The question is how do you take an integrated approach and deconvolute this to give you
specific structures and sequences, their abundance and their location, so that you can
begin to understand biology. In many ways, I'm going to use this example to illustrate
the concept behind how to approach sequencing these mixtures of complex carbohydrates.
It's sort of like solving a puzzle during imaging. Here's a picture of an elephant.
Use a variety of different techniques to image. You get a variety of different data sets for that.
If you don't really integrate the data sets and look for correlation, your image is blurry.

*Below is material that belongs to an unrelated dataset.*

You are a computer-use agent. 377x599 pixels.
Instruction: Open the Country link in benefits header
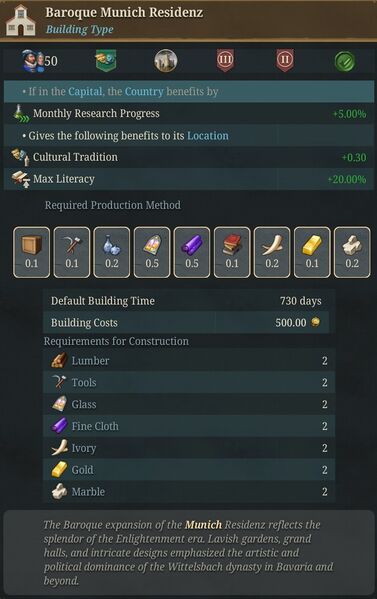[144, 92]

The more you have data, the more you're able to integrate, you're able to get a clearer
picture of the image. So, what do I mean by that? Part of the field in the area of
carbohydrates that has really come up with this variety of orthoginal techniques,
such as ESIMS, NMR, maldi MS, a variety of enzymes, to access not only the linear sugars
but the branch sugars, so that you can then generate a variety of orthogonal data sets
that can be brought together to be able to look at various structures and how not only
are you looking at sequences and components of sequences in a particular species,
but look at this entire thing in the context of a mixture so that you can then begin to
look at structure function relationship at a complex level, rather than a simple level,
and we now have glycomic database that gets correlated with both genomic and proteomic database.
This is a one sort of slide that really summarizes a variety of different things that
different groups in the field have done, including ours, and we have specifically focused
on the GAG field to be able to understand how to look at mixtures, looking at mixtures
of heparin, mixtures of low molecular weight heparin, and mixtures of chondroitin as an example.
And, obviously, these have been very effective in using glycans for biomarkers, because that's
obviously a very important area. And, a lot of us do genetic and proteomic biomarkers,
and the role of glycans, because you can access not only cells but serum to look at the
various structures and the abundance, presence, absence, and ratios of the variety of
these molecules, and this truly gets to some of the structure function relationship
issues like I've been talking about.